[Begin]

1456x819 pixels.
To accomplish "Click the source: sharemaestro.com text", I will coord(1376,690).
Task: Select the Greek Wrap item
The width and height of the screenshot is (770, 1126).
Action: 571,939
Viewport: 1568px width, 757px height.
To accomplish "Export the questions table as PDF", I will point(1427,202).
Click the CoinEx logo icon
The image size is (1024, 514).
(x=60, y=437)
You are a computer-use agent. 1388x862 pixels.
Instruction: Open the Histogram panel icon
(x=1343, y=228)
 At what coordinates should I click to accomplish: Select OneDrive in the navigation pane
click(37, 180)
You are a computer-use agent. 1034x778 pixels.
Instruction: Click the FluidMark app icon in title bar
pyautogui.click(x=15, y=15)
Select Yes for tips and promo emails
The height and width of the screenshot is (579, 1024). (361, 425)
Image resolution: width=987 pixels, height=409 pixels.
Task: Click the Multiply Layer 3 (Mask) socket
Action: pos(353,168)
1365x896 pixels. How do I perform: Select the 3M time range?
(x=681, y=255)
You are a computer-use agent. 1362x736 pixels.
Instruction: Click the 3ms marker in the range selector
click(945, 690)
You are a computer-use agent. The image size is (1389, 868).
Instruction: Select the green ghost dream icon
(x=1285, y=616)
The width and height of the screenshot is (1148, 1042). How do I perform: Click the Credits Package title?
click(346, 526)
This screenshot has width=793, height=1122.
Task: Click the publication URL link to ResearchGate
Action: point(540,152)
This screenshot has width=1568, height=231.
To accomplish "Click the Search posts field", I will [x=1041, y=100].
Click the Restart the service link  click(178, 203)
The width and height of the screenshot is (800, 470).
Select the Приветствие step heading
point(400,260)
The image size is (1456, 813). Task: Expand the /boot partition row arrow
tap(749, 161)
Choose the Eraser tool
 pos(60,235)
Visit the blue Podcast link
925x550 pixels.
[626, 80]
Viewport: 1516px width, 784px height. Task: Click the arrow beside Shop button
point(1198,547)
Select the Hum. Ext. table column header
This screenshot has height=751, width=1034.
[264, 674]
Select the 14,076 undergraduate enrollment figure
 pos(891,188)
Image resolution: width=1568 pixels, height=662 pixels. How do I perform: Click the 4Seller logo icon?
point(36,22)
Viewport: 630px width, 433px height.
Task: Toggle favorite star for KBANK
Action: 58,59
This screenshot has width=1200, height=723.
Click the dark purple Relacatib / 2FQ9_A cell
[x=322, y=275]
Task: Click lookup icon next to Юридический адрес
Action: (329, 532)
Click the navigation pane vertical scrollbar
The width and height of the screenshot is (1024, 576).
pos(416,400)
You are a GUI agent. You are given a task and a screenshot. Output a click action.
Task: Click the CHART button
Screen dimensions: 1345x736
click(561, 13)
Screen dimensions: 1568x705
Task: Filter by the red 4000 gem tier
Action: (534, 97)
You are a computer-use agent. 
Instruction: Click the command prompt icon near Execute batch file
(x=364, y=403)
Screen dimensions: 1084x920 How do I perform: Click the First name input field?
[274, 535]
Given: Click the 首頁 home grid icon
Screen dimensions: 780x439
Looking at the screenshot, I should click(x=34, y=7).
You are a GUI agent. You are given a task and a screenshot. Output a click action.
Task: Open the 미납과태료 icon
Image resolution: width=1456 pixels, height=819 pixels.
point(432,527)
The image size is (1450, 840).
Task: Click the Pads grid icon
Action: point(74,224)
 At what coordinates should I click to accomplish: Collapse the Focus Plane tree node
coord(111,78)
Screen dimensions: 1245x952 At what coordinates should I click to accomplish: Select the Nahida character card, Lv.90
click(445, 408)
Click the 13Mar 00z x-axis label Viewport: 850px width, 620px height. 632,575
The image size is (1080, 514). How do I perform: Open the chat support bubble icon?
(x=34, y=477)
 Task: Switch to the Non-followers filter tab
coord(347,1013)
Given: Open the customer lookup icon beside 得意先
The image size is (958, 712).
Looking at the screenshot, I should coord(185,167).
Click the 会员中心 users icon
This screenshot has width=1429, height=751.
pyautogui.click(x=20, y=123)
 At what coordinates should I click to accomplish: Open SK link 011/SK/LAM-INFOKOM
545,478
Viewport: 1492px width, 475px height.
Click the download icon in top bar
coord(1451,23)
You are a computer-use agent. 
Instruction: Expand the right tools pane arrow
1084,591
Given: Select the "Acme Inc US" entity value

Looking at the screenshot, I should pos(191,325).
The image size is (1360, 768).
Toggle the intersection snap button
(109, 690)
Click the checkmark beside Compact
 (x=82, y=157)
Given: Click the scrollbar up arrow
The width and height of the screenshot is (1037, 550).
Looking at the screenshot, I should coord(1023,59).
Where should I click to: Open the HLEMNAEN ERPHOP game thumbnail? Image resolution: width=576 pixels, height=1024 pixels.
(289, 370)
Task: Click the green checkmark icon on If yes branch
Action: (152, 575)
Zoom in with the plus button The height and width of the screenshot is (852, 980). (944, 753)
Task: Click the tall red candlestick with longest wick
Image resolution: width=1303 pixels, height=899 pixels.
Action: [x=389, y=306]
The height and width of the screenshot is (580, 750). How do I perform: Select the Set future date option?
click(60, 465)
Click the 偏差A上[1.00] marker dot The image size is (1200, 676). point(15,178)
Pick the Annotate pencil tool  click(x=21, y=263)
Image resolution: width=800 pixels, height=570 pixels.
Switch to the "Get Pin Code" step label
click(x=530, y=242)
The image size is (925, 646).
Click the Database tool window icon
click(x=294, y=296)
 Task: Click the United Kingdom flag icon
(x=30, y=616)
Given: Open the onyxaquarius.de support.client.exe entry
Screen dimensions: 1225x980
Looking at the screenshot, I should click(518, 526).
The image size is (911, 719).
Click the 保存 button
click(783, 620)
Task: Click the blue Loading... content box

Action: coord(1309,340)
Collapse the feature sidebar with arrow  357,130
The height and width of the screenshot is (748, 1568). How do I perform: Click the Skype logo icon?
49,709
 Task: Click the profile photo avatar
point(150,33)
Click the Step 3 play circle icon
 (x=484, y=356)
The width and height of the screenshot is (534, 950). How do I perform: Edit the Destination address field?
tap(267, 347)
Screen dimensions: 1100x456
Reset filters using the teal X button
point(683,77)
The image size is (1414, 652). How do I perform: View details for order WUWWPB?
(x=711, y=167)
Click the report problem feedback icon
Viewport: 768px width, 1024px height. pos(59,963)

[End]

OBJECTIVE - Express every line of the records above as a JSON list of strings, one string per line, leaving out blank lines.

FINISHED ANSWER -
[
  "1456x819 pixels.",
  "To accomplish \"Click the source: sharemaestro.com text\", I will coord(1376,690).",
  "Task: Select the Greek Wrap item",
  "The width and height of the screenshot is (770, 1126).",
  "Action: 571,939",
  "Viewport: 1568px width, 757px height.",
  "To accomplish \"Export the questions table as PDF\", I will point(1427,202).",
  "Click the CoinEx logo icon",
  "The image size is (1024, 514).",
  "(x=60, y=437)",
  "You are a computer-use agent. 1388x862 pixels.",
  "Instruction: Open the Histogram panel icon",
  "(x=1343, y=228)",
  " At what coordinates should I click to accomplish: Select OneDrive in the navigation pane",
  "click(37, 180)",
  "You are a computer-use agent. 1034x778 pixels.",
  "Instruction: Click the FluidMark app icon in title bar",
  "pyautogui.click(x=15, y=15)",
  "Select Yes for tips and promo emails",
  "The height and width of the screenshot is (579, 1024). (361, 425)",
  "Image resolution: width=987 pixels, height=409 pixels.",
  "Task: Click the Multiply Layer 3 (Mask) socket",
  "Action: pos(353,168)",
  "1365x896 pixels. How do I perform: Select the 3M time range?",
  "(x=681, y=255)",
  "You are a computer-use agent. 1362x736 pixels.",
  "Instruction: Click the 3ms marker in the range selector",
  "click(945, 690)",
  "You are a computer-use agent. The image size is (1389, 868).",
  "Instruction: Select the green ghost dream icon",
  "(x=1285, y=616)",
  "The width and height of the screenshot is (1148, 1042). How do I perform: Click the Credits Package title?",
  "click(346, 526)",
  "This screenshot has width=793, height=1122.",
  "Task: Click the publication URL link to ResearchGate",
  "Action: point(540,152)",
  "This screenshot has width=1568, height=231.",
  "To accomplish \"Click the Search posts field\", I will [x=1041, y=100].",
  "Click the Restart the service link  click(178, 203)",
  "The width and height of the screenshot is (800, 470).",
  "Select the Приветствие step heading",
  "point(400,260)",
  "The image size is (1456, 813). Task: Expand the /boot partition row arrow",
  "tap(749, 161)",
  "Choose the Eraser tool",
  " pos(60,235)",
  "Visit the blue Podcast link",
  "925x550 pixels.",
  "[626, 80]",
  "Viewport: 1516px width, 784px height. Task: Click the arrow beside Shop button",
  "point(1198,547)",
  "Select the Hum. Ext. table column header",
  "This screenshot has height=751, width=1034.",
  "[264, 674]",
  "Select the 14,076 undergraduate enrollment figure",
  " pos(891,188)",
  "Image resolution: width=1568 pixels, height=662 pixels. How do I perform: Click the 4Seller logo icon?",
  "point(36,22)",
  "Viewport: 630px width, 433px height.",
  "Task: Toggle favorite star for KBANK",
  "Action: 58,59",
  "This screenshot has width=1200, height=723.",
  "Click the dark purple Relacatib / 2FQ9_A cell",
  "[x=322, y=275]",
  "Task: Click lookup icon next to Юридический адрес",
  "Action: (329, 532)",
  "Click the navigation pane vertical scrollbar",
  "The width and height of the screenshot is (1024, 576).",
  "pos(416,400)",
  "You are a GUI agent. You are given a task and a screenshot. Output a click action.",
  "Task: Click the CHART button",
  "Screen dimensions: 1345x736",
  "click(561, 13)",
  "Screen dimensions: 1568x705",
  "Task: Filter by the red 4000 gem tier",
  "Action: (534, 97)",
  "You are a computer-use agent. ",
  "Instruction: Click the command prompt icon near Execute batch file",
  "(x=364, y=403)",
  "Screen dimensions: 1084x920 How do I perform: Click the First name input field?",
  "[274, 535]",
  "Given: Click the 首頁 home grid icon",
  "Screen dimensions: 780x439",
  "Looking at the screenshot, I should click(x=34, y=7).",
  "You are a GUI agent. You are given a task and a screenshot. Output a click action.",
  "Task: Open the 미납과태료 icon",
  "Image resolution: width=1456 pixels, height=819 pixels.",
  "point(432,527)",
  "The image size is (1450, 840).",
  "Task: Click the Pads grid icon",
  "Action: point(74,224)",
  " At what coordinates should I click to accomplish: Collapse the Focus Plane tree node",
  "coord(111,78)",
  "Screen dimensions: 1245x952 At what coordinates should I click to accomplish: Select the Nahida character card, Lv.90",
  "click(445, 408)",
  "Click the 13Mar 00z x-axis label Viewport: 850px width, 620px height. 632,575",
  "The image size is (1080, 514). How do I perform: Open the chat support bubble icon?",
  "(x=34, y=477)",
  " Task: Switch to the Non-followers filter tab",
  "coord(347,1013)",
  "Given: Open the customer lookup icon beside 得意先",
  "The image size is (958, 712).",
  "Looking at the screenshot, I should coord(185,167).",
  "Click the 会员中心 users icon",
  "This screenshot has width=1429, height=751.",
  "pyautogui.click(x=20, y=123)",
  " At what coordinates should I click to accomplish: Open SK link 011/SK/LAM-INFOKOM",
  "545,478",
  "Viewport: 1492px width, 475px height.",
  "Click the download icon in top bar",
  "coord(1451,23)",
  "You are a computer-use agent. ",
  "Instruction: Expand the right tools pane arrow",
  "1084,591",
  "Given: Select the \"Acme Inc US\" entity value",
  "Looking at the screenshot, I should pos(191,325).",
  "The image size is (1360, 768).",
  "Toggle the intersection snap button",
  "(109, 690)",
  "Click the checkmark beside Compact",
  " (x=82, y=157)",
  "Given: Click the scrollbar up arrow",
  "The width and height of the screenshot is (1037, 550).",
  "Looking at the screenshot, I should coord(1023,59).",
  "Where should I click to: Open the HLEMNAEN ERPHOP game thumbnail? Image resolution: width=576 pixels, height=1024 pixels.",
  "(289, 370)",
  "Task: Click the green checkmark icon on If yes branch",
  "Action: (152, 575)",
  "Zoom in with the plus button The height and width of the screenshot is (852, 980). (944, 753)",
  "Task: Click the tall red candlestick with longest wick",
  "Image resolution: width=1303 pixels, height=899 pixels.",
  "Action: [x=389, y=306]",
  "The height and width of the screenshot is (580, 750). How do I perform: Select the Set future date option?",
  "click(60, 465)",
  "Click the 偏差A上[1.00] marker dot The image size is (1200, 676). point(15,178)",
  "Pick the Annotate pencil tool  click(x=21, y=263)",
  "Image resolution: width=800 pixels, height=570 pixels.",
  "Switch to the \"Get Pin Code\" step label",
  "click(x=530, y=242)",
  "The image size is (925, 646).",
  "Click the Database tool window icon",
  "click(x=294, y=296)",
  " Task: Click the United Kingdom flag icon",
  "(x=30, y=616)",
  "Given: Open the onyxaquarius.de support.client.exe entry",
  "Screen dimensions: 1225x980",
  "Looking at the screenshot, I should click(518, 526).",
  "The image size is (911, 719).",
  "Click the 保存 button",
  "click(783, 620)",
  "Task: Click the blue Loading... content box",
  "Action: coord(1309,340)",
  "Collapse the feature sidebar with arrow  357,130",
  "The height and width of the screenshot is (748, 1568). How do I perform: Click the Skype logo icon?",
  "49,709",
  " Task: Click the profile photo avatar",
  "point(150,33)",
  "Click the Step 3 play circle icon",
  " (x=484, y=356)",
  "The width and height of the screenshot is (534, 950). How do I perform: Edit the Destination address field?",
  "tap(267, 347)",
  "Screen dimensions: 1100x456",
  "Reset filters using the teal X button",
  "point(683,77)",
  "The image size is (1414, 652). How do I perform: View details for order WUWWPB?",
  "(x=711, y=167)",
  "Click the report problem feedback icon",
  "Viewport: 768px width, 1024px height. pos(59,963)"
]